[WHAT YOU SHOULD DO]
Go through the records below and copy out every line holding "Address".
*** DATA EXTRACT ***
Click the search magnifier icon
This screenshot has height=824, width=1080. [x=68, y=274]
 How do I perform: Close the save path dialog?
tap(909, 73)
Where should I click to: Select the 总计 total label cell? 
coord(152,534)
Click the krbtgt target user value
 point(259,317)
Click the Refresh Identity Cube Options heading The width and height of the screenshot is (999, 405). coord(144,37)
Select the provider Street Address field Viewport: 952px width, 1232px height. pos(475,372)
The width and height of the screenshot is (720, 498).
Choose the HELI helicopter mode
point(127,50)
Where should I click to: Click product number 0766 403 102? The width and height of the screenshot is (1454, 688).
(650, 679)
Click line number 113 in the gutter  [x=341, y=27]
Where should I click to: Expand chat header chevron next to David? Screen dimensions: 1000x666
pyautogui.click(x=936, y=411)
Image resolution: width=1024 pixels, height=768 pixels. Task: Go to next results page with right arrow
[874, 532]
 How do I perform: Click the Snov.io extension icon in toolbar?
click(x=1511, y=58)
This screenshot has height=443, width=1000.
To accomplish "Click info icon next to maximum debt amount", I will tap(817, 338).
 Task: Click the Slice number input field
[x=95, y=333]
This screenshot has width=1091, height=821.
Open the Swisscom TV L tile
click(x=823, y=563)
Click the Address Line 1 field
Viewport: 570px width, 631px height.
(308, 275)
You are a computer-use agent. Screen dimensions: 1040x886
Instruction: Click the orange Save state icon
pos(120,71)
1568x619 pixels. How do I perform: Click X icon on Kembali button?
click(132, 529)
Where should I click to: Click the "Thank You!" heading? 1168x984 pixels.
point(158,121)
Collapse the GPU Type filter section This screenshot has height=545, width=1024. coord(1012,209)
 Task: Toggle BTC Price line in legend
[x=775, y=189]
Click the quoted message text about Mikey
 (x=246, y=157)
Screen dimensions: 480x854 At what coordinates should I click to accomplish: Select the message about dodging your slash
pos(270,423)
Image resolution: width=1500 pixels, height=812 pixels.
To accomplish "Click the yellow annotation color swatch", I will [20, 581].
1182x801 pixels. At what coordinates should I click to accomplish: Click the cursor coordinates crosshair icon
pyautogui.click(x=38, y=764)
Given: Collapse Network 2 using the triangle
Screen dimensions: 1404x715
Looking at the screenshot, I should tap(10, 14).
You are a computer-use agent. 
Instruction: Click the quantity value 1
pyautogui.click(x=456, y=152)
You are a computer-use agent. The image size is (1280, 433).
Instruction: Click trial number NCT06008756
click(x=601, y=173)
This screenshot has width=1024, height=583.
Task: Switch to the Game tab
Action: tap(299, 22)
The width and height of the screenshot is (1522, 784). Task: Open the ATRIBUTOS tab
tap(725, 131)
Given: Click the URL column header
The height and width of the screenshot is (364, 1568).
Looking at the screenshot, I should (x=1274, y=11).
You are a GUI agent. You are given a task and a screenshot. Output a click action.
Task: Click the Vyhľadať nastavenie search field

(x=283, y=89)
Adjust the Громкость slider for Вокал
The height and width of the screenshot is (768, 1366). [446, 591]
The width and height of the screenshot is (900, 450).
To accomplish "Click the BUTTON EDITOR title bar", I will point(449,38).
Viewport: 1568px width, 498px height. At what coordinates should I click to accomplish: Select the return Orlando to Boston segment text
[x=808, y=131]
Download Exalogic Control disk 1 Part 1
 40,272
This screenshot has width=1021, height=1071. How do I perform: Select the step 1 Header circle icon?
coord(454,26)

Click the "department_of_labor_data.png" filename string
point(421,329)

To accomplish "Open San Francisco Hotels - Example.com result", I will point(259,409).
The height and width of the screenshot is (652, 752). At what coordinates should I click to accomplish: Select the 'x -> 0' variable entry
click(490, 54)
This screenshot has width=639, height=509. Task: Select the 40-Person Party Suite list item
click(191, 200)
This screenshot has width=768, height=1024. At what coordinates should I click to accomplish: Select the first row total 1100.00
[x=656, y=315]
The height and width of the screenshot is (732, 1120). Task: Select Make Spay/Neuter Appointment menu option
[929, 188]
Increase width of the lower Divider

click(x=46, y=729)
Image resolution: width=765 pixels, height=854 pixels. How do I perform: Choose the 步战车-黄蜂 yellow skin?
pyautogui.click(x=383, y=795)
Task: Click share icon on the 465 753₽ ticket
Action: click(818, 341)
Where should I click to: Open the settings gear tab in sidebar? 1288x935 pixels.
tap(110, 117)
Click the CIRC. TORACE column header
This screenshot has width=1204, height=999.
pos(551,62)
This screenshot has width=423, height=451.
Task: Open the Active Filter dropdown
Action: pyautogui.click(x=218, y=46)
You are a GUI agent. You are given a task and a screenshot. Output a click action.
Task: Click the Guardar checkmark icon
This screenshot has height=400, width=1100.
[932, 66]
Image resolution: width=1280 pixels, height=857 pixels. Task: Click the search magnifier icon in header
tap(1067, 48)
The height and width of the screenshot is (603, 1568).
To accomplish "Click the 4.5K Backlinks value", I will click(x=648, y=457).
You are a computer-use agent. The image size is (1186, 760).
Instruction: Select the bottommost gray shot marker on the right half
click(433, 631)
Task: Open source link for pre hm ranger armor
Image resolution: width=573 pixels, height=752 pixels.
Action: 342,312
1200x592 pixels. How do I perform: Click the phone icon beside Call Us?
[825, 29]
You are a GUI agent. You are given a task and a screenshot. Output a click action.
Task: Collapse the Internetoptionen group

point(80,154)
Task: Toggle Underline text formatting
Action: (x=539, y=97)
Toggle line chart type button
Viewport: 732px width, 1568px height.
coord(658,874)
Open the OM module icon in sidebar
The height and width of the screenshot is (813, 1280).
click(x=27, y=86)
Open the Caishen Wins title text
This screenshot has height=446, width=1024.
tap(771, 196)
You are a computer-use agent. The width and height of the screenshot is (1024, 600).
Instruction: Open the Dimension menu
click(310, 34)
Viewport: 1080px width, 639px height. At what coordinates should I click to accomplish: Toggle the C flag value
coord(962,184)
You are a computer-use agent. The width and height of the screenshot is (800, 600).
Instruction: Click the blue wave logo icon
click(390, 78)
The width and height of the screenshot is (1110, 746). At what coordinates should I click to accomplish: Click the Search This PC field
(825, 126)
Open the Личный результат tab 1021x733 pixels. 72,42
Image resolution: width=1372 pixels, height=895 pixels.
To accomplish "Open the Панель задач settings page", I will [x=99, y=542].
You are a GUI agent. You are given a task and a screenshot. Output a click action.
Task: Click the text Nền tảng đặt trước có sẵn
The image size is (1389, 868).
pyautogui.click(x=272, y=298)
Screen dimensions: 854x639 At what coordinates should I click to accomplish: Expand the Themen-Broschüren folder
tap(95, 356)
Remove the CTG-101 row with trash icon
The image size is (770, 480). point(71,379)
*** End of DATA EXTRACT ***
[WRITTEN RESPONSE]
Select the provider Street Address field Viewport: 952px width, 1232px height. pos(475,372)
Click the Address Line 1 field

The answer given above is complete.